EXERCISE INSTRUCTIONS:
1/ Reproduce the passage of the review of Waking Lions from "Ayelet Gundar-Goshen made" up to and including "define their lives.", replacing "debut novel" with "first novel".
2/ Answer these questions from the review of Waking Lions:
(a) What price is listed for the book?
(b) What is Liat's profession?
(c) What vehicle is Green driving in the desert?
3/ Write the next part of the review of Waking Lions, picking up after its final sentence.

PASSAGE SHOWN:

Books

Review: Waking Lions

Powerful thriller with a moral dimension

February 11, 2016 10:59
Ayelet Gundar-Goshen: Israeli noir
1 min read

By Ayelet Gundar-Goshen
Pushkin Press, £12.99

Ayelet Gundar-Goshen made a great impact last year with her debut novel, One Night, Markovitch, a very human story about love and secrets, set against the background of present-day Israel. Waking Lions has a similar theme: how distant we can be even from our loved ones. Her characters have secrets that they can't or won't share, with consequences that will define their lives.

Eitan Green, the central character of her new novel, is a young, up-and-coming, Israeli neurologist. He is happily married to Liat, a police detective, and they have two young children. But Green has a secret. He has killed someone.

We are told what happened on the first page of the novel. Green is driving his SUV in the desert. He is driving too fast, late at night after a long exhausting session at the hospital. He runs down an Eritrean man and drives off without telling anyone. But the man's wife finds Green's wallet by the scene of the crime and comes and finds him.

DATASET:
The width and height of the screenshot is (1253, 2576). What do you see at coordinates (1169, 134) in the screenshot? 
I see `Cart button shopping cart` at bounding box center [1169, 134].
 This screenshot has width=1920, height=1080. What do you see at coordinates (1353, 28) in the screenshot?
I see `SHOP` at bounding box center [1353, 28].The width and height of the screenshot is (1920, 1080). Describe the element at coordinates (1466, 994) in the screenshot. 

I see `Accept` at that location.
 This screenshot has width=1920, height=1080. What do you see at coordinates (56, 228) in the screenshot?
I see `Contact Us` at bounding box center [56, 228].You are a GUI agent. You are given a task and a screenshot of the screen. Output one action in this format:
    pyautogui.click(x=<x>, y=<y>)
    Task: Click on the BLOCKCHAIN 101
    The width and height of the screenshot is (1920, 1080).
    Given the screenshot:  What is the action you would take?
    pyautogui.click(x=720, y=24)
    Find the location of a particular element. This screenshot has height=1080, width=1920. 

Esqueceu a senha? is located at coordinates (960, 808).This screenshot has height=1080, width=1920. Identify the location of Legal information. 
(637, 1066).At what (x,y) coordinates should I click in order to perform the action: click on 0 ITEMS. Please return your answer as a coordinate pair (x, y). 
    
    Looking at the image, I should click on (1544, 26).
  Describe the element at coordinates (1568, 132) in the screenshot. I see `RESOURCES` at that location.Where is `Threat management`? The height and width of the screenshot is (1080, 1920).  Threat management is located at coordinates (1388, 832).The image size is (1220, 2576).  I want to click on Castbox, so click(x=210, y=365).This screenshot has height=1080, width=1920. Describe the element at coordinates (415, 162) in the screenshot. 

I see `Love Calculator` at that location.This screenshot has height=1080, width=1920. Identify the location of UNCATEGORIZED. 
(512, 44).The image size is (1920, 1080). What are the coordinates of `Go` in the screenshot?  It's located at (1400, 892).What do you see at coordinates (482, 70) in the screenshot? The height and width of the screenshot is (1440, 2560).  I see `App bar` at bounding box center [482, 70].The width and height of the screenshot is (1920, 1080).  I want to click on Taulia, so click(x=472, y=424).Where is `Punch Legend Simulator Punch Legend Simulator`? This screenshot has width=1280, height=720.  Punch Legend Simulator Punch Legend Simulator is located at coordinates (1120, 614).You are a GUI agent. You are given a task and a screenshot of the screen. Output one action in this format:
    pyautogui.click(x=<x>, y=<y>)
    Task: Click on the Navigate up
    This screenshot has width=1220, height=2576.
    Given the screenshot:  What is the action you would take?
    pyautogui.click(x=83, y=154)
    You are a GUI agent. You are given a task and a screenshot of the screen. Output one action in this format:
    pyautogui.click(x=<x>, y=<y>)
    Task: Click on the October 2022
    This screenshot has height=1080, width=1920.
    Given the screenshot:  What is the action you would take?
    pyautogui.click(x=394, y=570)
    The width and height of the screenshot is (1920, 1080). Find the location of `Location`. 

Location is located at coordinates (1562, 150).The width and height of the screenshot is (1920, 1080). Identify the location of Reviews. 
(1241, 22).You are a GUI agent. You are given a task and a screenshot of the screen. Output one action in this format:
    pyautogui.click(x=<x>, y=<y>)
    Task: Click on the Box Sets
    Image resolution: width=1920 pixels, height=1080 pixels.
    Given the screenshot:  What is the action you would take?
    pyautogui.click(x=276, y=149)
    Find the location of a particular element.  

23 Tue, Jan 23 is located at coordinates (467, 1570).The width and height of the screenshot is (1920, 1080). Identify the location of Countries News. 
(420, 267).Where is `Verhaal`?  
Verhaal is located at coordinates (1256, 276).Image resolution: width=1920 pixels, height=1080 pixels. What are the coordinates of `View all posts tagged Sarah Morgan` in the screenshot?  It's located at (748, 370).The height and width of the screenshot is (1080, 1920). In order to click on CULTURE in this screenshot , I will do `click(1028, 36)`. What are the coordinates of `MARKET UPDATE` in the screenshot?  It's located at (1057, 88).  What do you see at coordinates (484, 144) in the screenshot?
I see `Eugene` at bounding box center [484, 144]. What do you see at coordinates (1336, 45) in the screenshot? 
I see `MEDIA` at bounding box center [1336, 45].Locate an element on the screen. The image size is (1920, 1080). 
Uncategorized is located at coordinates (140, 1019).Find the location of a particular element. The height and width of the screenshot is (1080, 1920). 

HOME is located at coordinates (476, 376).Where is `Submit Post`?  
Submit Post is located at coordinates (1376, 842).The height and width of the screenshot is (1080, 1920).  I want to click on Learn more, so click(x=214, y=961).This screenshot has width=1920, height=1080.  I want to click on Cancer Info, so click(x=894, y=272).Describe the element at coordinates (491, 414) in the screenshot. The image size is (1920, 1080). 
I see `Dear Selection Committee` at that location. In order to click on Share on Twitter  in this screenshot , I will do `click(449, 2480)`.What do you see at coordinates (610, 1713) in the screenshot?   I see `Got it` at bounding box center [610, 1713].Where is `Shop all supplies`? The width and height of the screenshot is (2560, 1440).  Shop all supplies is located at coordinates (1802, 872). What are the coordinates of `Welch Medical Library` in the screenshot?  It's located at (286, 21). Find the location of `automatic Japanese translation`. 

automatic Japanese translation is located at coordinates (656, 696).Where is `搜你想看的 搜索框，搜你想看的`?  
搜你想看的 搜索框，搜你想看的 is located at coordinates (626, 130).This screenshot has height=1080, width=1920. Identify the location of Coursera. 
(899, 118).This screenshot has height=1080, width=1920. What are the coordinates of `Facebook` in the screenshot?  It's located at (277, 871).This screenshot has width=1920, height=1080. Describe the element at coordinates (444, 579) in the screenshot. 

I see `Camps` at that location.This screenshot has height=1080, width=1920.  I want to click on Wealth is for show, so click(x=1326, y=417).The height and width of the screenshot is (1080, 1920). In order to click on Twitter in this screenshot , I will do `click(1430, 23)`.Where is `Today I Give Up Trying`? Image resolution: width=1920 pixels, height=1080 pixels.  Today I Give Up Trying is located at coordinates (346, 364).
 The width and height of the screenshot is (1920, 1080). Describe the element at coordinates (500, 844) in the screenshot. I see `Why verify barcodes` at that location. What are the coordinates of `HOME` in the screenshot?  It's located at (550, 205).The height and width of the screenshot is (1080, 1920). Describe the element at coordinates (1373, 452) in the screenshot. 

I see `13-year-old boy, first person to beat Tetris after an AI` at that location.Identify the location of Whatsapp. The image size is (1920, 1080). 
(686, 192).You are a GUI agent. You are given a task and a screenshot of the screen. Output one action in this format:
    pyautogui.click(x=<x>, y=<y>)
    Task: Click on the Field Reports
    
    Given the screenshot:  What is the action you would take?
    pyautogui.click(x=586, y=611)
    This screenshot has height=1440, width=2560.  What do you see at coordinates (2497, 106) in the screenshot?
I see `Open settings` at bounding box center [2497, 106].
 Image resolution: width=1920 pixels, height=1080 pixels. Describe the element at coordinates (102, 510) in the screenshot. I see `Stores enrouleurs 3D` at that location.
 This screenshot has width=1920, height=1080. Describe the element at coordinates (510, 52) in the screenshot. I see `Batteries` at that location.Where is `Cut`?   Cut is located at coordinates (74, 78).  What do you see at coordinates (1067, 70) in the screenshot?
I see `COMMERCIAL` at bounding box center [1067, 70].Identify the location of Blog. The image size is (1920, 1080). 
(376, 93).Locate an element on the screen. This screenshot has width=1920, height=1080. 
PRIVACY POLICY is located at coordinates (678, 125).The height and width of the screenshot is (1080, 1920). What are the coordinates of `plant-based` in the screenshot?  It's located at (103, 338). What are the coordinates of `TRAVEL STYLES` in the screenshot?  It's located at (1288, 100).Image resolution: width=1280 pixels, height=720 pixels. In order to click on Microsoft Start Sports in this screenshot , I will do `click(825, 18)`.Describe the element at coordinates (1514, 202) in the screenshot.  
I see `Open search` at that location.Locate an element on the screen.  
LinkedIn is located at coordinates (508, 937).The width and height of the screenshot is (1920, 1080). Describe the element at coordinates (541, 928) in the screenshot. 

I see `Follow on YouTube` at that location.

OUTPUTS IN ORDER:
1/
Ayelet Gundar-Goshen made a great impact last year with her first novel, One Night, Markovitch, a very human story about love and secrets, set against the background of present-day Israel. Waking Lions has a similar theme: how distant we can be even from our loved ones. Her characters have secrets that they can't or won't share, with consequences that will define their lives.

2/
(a) £12.99
(b) She is a police detective.
(c) An SUV

3/
Waking Lions falls into two halves. The first 180 pages develop this situation. The wife blackmails Green and he has to make a choice, which ends up threatening both his home life and his professional career.

Is the doctor a good man? Can someone be good even if they do one bad thing? Where will his lies take him?

The second half is very different. It becomes a fast-paced thriller, full of dark, moral complexity. There are Israelis, Eritrean illegal immigrants and Bedouin gangsters. There are drugs, rape and violence. And suddenly roles are reversed. It is hard to tell who are the good guys and the victims, and who are the baddies.

Amid all this, the writing becomes more and more interesting, inviting you to keep turning the pages as you get sucked into the plot. But you suddenly begin to realise that the novel turns on three couples, each with a dark story, involving either lies or terrible violence. It also turns on four kinds of space: Green's home, a place of love and domesticity; the hospital; the desert, a place of violence and death; and a fourth place which becomes increasingly significant.

Gundar-Goshen is a fascinating talent. She doesn't have a great turn of phrase but she's a brilliant story-teller, moving between plots and sub-plots with a gripping cast of characters.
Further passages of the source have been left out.